FRAP graphs containing individual data points with SEM for each experiment. (A) Act-ds-EGFP and Act-ds-S>Ax3-EGFP (no puncta available). (B) Act-ds-S>Ax3-EGFP and fj-Act-ds-EGFP S>Ax3-EGFP (no puncta observed). (C) Act-ft-EGFP and Act-ft-S/T>Ax5-EGFP (no puncta observed). (D) Act-ft-S/T>Ax5-EGFP and fj- Act-ft-S/T>Ax5-EGFP (no puncta observed). (E) Comparison of Act-ds-EGFP and Act-ds-EGFP phosphomimetic (Act-ds-S>Dx3-EGFP). The expected result upon expression of a ds phosphomimetic might be a reduction in stable fraction and stable amount. However, the Act-ds-S>Dx3-EGFP stable fraction is the same as Act-ds-EGFP (E), intensity levels are similar (E′) and stable amounts are not significantly different (E″) suggesting that mutating the phosphorylation sites has not been successful or does not have any additional effect (see text). (F) Comparison of Act-ft-EGFP and Act-ft-EGFP phosphomimetic (Act-ft-S/T>Dx4-EGFP). Mimicking the phosphorylation sites in Act-ft-EGFP might be expected to increase both the stable fraction and stable amount of protein when compared to ‘wild-type’ Act-ft-EGFP. However, the stable fraction remains the same (F), and although intensity levels of the phosphomimetic are higher (F″), the stable amount is not significantly increased (F″).
Figure 5 with 1 supplement
Ft–Ds binding varies across the wing in response to the Fj expression gradient.

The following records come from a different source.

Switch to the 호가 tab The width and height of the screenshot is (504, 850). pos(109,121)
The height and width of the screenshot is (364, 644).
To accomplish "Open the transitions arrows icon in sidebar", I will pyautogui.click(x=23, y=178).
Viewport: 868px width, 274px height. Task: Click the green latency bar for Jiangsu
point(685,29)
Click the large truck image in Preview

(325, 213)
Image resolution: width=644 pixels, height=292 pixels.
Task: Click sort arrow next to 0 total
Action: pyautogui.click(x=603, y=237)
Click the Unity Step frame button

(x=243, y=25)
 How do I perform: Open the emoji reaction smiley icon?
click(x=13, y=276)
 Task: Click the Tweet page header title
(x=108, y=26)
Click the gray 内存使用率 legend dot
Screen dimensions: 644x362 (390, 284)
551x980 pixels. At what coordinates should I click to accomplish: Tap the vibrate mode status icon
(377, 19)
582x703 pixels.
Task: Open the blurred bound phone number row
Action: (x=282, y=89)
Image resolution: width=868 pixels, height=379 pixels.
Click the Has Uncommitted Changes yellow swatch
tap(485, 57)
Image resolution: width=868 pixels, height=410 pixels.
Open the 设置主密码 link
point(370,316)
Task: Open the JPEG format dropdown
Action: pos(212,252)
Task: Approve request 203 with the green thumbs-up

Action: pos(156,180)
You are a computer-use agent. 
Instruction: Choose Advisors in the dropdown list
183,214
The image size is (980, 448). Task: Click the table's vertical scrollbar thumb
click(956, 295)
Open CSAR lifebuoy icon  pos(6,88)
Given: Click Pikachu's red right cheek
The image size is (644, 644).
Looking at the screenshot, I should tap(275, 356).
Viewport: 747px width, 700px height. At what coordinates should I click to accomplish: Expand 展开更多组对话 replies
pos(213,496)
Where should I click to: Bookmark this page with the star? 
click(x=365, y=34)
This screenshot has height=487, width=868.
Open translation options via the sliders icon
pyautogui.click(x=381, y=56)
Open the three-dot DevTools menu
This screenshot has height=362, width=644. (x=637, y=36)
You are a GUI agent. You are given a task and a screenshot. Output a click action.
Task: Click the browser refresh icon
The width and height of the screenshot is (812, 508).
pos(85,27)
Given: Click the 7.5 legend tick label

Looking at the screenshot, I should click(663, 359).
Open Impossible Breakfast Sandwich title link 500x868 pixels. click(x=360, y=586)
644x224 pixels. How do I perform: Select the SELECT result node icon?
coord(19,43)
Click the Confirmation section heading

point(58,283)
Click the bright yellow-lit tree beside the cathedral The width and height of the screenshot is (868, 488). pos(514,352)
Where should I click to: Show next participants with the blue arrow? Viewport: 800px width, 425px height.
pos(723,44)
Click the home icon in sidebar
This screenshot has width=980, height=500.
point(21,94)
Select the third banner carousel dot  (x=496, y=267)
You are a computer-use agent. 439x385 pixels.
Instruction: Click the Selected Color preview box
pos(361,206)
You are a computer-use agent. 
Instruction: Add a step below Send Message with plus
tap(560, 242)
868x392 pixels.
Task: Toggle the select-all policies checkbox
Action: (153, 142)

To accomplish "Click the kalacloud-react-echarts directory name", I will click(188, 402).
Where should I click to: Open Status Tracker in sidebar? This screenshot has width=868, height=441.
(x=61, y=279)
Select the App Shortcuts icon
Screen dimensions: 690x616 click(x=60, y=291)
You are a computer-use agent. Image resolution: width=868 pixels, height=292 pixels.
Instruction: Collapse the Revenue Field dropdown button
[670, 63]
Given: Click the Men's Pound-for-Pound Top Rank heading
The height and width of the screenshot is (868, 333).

(A) Output of the revised computational model in which Fj acts more strongly on Ft than Ds, and in which unphosphorylated Ft binds with equal affinity to both phosphorylated and unphosphorylated Ds. When Fj can act on both Ft and Ds with a Ft bias, an intermediate outcome between acting on Ft only and acting on Ft and Ds without a bias is seen and a cellular asymmetry of 4.1% is observed. A tissue gradient of 4.7% in the model when acting on both Ft and Ds, compared to 10% when Fj acts on Ft alone (Figure 1D′,E′) suggests that Ds phosphorylation is required to counter the strong graded effects of Ft phosphorylation. (B) FRAP analysis of endogenously expressed Ds-EGFP reveals a larger stable fraction in regions of high Fj (distal) despite showing slightly less overall fluorescence (B′). Overall, a significantly increased stable amount is seen in high Fj regions (B″ p = 0.01, 23% difference). (C) FRAP analysis in a fj mutant shows that this difference is lost when taking pre-bleach intensity levels into account (C′, C″). See Figure 5—figure supplement 1 for FRAP graphs with individual data points. (D) Images taken during a FRAP experiment in a region of high Fj demonstrate the low level of recovery over time when compared to Ds-EGFP recovery in a region of low Fj (as seen in Figure 3C). (E) FRAP analysis of junctionally localised Ds-EGFP expressed from the Act-ds-S>Ax3-EGFP transgene show overall reduced stable fractions, however, increased distal intensity levels of Ds-EGFP (E′) mean the overall stable amount is significantly increased in regions of high Fj (E″, p = 0.01, 53% difference). In a fjd1 mutant (F) any observed difference in stable amount across the tissue is lost (F″) when taking pre-bleach intensity levels into account (F′) (proximal equates to low Fj, distal equates to high Fj). This is again consistent with Fj acting primarily on Ft. See Figure 5—figure supplement 1 for FRAP curves with individual data points.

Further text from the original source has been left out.